With the proliferation of information in unstructured and semi-structured form, text understanding (TU) is becoming a fundamental building block in enterprise applications. SystemT is an industrial-strength system for developing end-to-end TU applications in a declarative fashion. Commonly used text operations are abstracted as built-in operators with clean, well-specified semantics exposed through a formal declarative language called AQL (Annotation Query Language), which are transformed by a compiler into highly optimized internal implementations and executed by an efficient and lean runtime engine. Its architecture is designed to address the main requirements for enterprise TU: scalability, expressivity, transparency, and extensibility. SystemT today ships with multiple products across 4 IBM Software Brands and is used in multiple ongoing research projects and being taught in universities. Ongoing research and development efforts focus on making SystemT more usable for both technical and business users, and continuing enhancing its core functionalities based on natural language processing, machine learning, and database technology.
In this tutorial, we will motivate declarative TU and showcase SystemT features for meeting the enterprise TU requirements. The hands-on labs will provide concrete examples on performing TU in progressively sophisticated use cases.
Online Course Overview of Information Extraction Techniques and Hands-on experience doing Information Extraction using SystemT. link
- Introduction to enterprise text understanding
- Overview of SystemT
- Visual introduction to building extractors
- Hands-on Lab 1: Building extractors with Watson Knowledge Studio
- Hands-on Lab 2: Creating and editing extractors visually with the Advanced Rule Editor
- Annotation Query Language (AQL)
- Hands-on Lab 3: Creating advanced extractors and writing AQL with the Advanced Rule Editor
- Advanced topics and research directions
Huaiyu Zhu is a Research Staff Member in the Scalable Knowledge Intelligence group at IBM Almaden Research Center. His main research focus is on text analytics, natural language processing, machine learning and statistical information processing. He has a PhD in Computational Mathematics and Statistics from University of Liverpool, and a BS in Computational Mathematics from Xian Jiaotong University.

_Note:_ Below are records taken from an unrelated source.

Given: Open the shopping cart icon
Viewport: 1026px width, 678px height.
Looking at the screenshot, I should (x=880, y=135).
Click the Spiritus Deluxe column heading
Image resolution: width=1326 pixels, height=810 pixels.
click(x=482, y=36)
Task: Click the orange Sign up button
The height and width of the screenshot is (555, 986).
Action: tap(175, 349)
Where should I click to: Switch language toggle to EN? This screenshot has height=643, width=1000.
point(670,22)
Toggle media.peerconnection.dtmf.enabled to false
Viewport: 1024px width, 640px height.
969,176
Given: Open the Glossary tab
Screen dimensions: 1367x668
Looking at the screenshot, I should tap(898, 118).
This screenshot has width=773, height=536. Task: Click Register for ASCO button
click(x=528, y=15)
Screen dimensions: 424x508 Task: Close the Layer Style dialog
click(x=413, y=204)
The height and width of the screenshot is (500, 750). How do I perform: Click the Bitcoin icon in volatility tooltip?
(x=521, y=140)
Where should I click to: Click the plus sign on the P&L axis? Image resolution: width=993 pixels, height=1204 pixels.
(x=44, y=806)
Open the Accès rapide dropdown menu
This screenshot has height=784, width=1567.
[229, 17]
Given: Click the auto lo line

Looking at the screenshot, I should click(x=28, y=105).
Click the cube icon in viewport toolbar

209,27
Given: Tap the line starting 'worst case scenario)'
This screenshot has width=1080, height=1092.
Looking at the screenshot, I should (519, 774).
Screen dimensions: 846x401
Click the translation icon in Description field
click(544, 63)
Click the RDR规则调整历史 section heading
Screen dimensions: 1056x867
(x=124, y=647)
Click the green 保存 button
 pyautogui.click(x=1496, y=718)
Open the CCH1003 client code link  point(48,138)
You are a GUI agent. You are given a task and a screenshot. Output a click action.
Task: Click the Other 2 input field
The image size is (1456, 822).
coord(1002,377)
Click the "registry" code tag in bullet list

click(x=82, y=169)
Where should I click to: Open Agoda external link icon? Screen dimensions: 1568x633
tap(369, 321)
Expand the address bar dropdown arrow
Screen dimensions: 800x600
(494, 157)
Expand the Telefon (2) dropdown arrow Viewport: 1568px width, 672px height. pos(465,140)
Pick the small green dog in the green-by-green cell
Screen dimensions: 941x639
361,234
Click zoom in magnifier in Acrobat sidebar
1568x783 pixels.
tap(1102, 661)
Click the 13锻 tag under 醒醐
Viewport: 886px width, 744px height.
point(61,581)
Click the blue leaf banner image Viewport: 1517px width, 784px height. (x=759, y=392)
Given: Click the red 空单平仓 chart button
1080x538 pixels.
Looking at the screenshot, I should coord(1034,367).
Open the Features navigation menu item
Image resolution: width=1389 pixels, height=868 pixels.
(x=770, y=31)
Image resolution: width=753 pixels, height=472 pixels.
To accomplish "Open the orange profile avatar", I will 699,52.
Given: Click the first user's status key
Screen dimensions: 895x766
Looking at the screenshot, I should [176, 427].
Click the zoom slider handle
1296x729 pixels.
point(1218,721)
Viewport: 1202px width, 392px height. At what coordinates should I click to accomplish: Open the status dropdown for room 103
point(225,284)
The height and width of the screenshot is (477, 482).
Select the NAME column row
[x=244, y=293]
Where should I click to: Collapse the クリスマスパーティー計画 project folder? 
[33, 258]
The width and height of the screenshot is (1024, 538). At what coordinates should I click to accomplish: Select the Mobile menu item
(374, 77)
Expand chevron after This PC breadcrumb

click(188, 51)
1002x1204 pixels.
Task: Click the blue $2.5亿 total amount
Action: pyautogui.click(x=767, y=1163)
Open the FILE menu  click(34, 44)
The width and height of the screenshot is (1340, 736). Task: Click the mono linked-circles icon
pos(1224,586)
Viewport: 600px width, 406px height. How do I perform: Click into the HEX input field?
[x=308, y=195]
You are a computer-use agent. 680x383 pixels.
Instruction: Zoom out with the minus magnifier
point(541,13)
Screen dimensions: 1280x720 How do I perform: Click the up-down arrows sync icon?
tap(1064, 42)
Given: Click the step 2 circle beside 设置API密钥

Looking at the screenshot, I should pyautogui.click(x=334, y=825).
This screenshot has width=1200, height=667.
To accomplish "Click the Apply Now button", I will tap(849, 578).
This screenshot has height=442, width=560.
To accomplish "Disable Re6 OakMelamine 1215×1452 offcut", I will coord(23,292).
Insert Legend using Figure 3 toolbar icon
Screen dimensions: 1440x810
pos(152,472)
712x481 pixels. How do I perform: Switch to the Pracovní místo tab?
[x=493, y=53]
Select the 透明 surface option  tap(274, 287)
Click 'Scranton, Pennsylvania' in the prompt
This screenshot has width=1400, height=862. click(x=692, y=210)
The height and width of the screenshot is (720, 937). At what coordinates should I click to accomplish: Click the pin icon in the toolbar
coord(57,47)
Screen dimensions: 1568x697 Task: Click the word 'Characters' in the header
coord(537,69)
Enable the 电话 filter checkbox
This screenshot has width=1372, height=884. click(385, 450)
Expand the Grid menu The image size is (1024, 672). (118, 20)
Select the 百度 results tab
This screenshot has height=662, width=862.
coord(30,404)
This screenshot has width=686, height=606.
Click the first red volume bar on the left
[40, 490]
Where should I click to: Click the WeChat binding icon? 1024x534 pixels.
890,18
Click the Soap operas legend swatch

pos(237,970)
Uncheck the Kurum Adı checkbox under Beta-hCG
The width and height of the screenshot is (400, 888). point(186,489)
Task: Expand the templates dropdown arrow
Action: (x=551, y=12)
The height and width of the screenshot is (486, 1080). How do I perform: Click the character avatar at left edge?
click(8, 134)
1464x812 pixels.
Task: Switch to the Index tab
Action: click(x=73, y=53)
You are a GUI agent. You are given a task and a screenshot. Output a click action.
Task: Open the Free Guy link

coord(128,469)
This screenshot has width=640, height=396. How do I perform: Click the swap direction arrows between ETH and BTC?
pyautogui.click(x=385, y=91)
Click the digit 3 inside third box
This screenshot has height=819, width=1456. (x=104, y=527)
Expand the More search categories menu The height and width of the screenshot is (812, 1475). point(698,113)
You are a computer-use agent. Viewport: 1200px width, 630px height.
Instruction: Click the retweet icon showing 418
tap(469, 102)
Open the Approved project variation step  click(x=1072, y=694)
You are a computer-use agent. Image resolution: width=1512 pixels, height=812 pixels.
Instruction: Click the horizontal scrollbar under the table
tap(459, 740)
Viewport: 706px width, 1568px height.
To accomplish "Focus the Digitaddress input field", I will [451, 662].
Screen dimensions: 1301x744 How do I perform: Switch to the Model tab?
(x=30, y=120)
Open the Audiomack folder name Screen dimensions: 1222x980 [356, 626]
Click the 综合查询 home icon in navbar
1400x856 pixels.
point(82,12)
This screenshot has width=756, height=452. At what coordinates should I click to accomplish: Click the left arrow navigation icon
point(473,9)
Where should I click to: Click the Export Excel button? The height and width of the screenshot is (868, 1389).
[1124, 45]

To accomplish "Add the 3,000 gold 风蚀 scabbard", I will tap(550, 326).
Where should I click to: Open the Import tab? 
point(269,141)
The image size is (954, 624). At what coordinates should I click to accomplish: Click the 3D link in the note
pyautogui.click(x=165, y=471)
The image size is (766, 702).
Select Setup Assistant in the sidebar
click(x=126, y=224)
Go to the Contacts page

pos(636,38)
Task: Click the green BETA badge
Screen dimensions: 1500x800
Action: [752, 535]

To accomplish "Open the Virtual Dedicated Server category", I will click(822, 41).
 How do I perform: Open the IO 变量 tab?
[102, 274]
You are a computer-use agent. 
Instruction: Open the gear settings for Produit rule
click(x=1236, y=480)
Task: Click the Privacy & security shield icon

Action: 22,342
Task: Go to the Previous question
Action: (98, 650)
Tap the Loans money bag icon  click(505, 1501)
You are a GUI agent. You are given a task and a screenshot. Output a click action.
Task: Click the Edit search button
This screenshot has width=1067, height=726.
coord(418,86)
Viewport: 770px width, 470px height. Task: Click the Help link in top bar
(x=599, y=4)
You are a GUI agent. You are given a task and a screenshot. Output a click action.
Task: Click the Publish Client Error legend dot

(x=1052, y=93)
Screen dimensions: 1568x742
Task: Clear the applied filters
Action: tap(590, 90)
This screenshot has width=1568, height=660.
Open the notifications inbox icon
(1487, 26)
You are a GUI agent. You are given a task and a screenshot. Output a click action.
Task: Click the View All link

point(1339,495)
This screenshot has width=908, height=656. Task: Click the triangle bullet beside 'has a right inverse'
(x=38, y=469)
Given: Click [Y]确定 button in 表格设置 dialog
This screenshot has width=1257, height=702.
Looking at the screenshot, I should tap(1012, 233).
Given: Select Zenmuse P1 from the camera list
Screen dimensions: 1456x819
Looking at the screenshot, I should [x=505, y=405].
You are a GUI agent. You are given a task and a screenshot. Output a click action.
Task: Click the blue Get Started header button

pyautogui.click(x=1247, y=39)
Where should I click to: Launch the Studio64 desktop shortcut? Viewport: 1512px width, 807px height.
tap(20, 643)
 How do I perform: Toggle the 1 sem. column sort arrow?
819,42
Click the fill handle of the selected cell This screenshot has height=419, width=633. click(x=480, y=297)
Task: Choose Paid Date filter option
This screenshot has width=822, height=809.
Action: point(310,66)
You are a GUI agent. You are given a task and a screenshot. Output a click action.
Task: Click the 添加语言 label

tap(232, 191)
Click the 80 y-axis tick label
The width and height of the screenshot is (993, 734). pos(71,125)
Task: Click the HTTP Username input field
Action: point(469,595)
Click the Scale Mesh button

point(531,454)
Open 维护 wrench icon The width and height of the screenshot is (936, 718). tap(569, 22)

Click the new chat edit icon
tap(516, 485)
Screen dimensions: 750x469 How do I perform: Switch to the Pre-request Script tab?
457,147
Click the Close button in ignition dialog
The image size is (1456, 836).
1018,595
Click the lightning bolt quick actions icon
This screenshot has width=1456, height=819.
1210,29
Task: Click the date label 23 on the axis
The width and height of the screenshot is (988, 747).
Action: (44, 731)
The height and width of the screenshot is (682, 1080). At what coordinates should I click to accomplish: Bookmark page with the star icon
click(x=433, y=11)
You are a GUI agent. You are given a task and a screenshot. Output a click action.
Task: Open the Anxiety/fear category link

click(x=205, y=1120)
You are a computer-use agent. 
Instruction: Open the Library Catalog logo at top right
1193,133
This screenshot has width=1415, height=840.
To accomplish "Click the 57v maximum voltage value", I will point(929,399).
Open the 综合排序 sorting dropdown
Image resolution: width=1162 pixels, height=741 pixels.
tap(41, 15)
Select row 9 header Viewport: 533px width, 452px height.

Yunyao Li is a Principle Research Staff Member and Senior Research Manager at IBM Almaden Research Center where she manages the Scalable Knowledge Intelligence Department. She is also a Master Inventor and a member of IBM Academy of Technology. Her expertise is in the interdisciplinary areas of natural language processing, databases, human-computer interaction, and information retrieval. She is a founding member of SystemT, a state-of-the-art NLP system currently powering multiple IBM products, and numerous projects. She received her PhD and master degrees from the University of Michigan Ann Arbor and undergraduate degrees from Tsinghua University, Beijing, China. Read about Yunyao's story from small-town China to Silicon Valley and follow her on Twitter @yunyao_li.
Laura Chiticariu is the Chief Architect of Watson Knowledge and Language Foundation, with technical leadership responsibilities over Watson Natural Language Understanding, Watson Knowledge Studio and Watson Knowledge Graph. Laura is a core member of the SystemT R&D team, and strongly believes in the notion of
Transparent NLP: leveraging machine learning techniques, while ensuring that the NLP system remains transparent - easy to comprehend, debug and enhance. She holds a Ph.D. in Computer Science, and has been teaching NLP across universities within and outside the U.S.
Marina Danilevsky is a Research Staff Member in the Scalable Knowledge Intelligence group at IBM Almaden Research Center and a core member of the SystemT R&D team. She works in the intersection of data analytics, text mining, natural language processing, information networks, and human-computer interaction. She holds a Ph.D. in Computer Science from the University of Illinois at Urbana-Champaign and a B.S. in Mathematics from the University of Chicago.
Sanjana Sahayaraj is a Software Developer in the Scalable Knowledge Intelligence group at IBM Almaden Research Center. Her current research interest is in Natural Language Processing. She completed her Masters in Computer Science from University of California, Santa Barbara and her Bachelors in Computer Science and Engineering from Anna University, Chennai, India. Connect with her on twitter @Sanjana_1
Teruki Tauchi is a front-end software developer of IBM Watson Knowledge Studio at Tokyo Software & Systems Development Lab (TSDL), IBM Japan. He joined IBM after obtaining a Master of Engineering degree in Computer Science from University College London in 2015.